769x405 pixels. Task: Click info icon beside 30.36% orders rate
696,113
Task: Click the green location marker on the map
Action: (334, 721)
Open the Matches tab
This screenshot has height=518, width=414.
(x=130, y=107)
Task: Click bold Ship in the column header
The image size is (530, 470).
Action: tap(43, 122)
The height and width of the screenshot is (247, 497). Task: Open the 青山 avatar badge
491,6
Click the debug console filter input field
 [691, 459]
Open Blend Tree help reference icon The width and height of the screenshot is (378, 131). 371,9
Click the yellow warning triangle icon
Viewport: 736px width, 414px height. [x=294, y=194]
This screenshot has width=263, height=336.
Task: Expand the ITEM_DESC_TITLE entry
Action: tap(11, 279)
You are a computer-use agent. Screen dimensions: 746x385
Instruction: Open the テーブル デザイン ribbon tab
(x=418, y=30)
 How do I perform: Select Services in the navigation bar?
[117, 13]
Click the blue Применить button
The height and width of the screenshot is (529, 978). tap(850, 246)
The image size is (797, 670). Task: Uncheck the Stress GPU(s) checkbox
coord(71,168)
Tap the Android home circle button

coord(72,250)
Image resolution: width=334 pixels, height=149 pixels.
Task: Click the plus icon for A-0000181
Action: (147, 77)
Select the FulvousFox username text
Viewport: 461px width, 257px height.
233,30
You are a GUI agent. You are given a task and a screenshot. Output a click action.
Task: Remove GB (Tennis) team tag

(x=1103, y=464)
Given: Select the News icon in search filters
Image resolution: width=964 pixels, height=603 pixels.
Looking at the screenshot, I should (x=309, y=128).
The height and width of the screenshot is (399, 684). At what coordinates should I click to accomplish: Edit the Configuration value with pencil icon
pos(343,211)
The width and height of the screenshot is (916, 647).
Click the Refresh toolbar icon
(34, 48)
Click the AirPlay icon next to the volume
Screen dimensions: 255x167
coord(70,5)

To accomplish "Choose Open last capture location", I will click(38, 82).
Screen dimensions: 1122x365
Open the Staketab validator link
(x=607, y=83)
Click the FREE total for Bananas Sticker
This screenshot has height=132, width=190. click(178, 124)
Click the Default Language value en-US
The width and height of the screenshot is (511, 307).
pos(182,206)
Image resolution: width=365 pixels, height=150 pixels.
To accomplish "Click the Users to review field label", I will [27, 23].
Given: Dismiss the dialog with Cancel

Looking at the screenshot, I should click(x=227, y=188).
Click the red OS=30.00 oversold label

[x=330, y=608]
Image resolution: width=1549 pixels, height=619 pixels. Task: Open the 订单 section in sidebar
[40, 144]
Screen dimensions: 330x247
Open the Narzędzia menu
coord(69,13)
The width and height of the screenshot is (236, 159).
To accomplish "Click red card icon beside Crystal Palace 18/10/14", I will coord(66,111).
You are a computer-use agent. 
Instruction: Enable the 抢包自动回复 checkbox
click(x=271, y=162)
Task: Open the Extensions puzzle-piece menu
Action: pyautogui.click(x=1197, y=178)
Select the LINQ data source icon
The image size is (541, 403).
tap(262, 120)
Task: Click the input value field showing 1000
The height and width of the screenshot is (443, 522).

● ● ● ● ● ● ●

Take the entries above and transcribe them exactly as they stand.

769x405 pixels. Task: Click info icon beside 30.36% orders rate
696,113
Task: Click the green location marker on the map
Action: (334, 721)
Open the Matches tab
This screenshot has height=518, width=414.
(x=130, y=107)
Task: Click bold Ship in the column header
The image size is (530, 470).
Action: tap(43, 122)
The height and width of the screenshot is (247, 497). Task: Open the 青山 avatar badge
491,6
Click the debug console filter input field
 [691, 459]
Open Blend Tree help reference icon The width and height of the screenshot is (378, 131). 371,9
Click the yellow warning triangle icon
Viewport: 736px width, 414px height. [x=294, y=194]
This screenshot has width=263, height=336.
Task: Expand the ITEM_DESC_TITLE entry
Action: tap(11, 279)
You are a computer-use agent. Screen dimensions: 746x385
Instruction: Open the テーブル デザイン ribbon tab
(x=418, y=30)
 How do I perform: Select Services in the navigation bar?
[117, 13]
Click the blue Применить button
The height and width of the screenshot is (529, 978). tap(850, 246)
The image size is (797, 670). Task: Uncheck the Stress GPU(s) checkbox
coord(71,168)
Tap the Android home circle button

coord(72,250)
Image resolution: width=334 pixels, height=149 pixels.
Task: Click the plus icon for A-0000181
Action: (147, 77)
Select the FulvousFox username text
Viewport: 461px width, 257px height.
233,30
You are a GUI agent. You are given a task and a screenshot. Output a click action.
Task: Remove GB (Tennis) team tag

(x=1103, y=464)
Given: Select the News icon in search filters
Image resolution: width=964 pixels, height=603 pixels.
Looking at the screenshot, I should (x=309, y=128).
The height and width of the screenshot is (399, 684). At what coordinates should I click to accomplish: Edit the Configuration value with pencil icon
pos(343,211)
The width and height of the screenshot is (916, 647).
Click the Refresh toolbar icon
(34, 48)
Click the AirPlay icon next to the volume
Screen dimensions: 255x167
coord(70,5)

To accomplish "Choose Open last capture location", I will click(38, 82).
Screen dimensions: 1122x365
Open the Staketab validator link
(x=607, y=83)
Click the FREE total for Bananas Sticker
This screenshot has height=132, width=190. click(178, 124)
Click the Default Language value en-US
The width and height of the screenshot is (511, 307).
pos(182,206)
Image resolution: width=365 pixels, height=150 pixels.
To accomplish "Click the Users to review field label", I will [27, 23].
Given: Dismiss the dialog with Cancel

Looking at the screenshot, I should click(x=227, y=188).
Click the red OS=30.00 oversold label

[x=330, y=608]
Image resolution: width=1549 pixels, height=619 pixels. Task: Open the 订单 section in sidebar
[40, 144]
Screen dimensions: 330x247
Open the Narzędzia menu
coord(69,13)
The width and height of the screenshot is (236, 159).
To accomplish "Click red card icon beside Crystal Palace 18/10/14", I will coord(66,111).
You are a computer-use agent. 
Instruction: Enable the 抢包自动回复 checkbox
click(x=271, y=162)
Task: Open the Extensions puzzle-piece menu
Action: pyautogui.click(x=1197, y=178)
Select the LINQ data source icon
The image size is (541, 403).
tap(262, 120)
Task: Click the input value field showing 1000
The height and width of the screenshot is (443, 522).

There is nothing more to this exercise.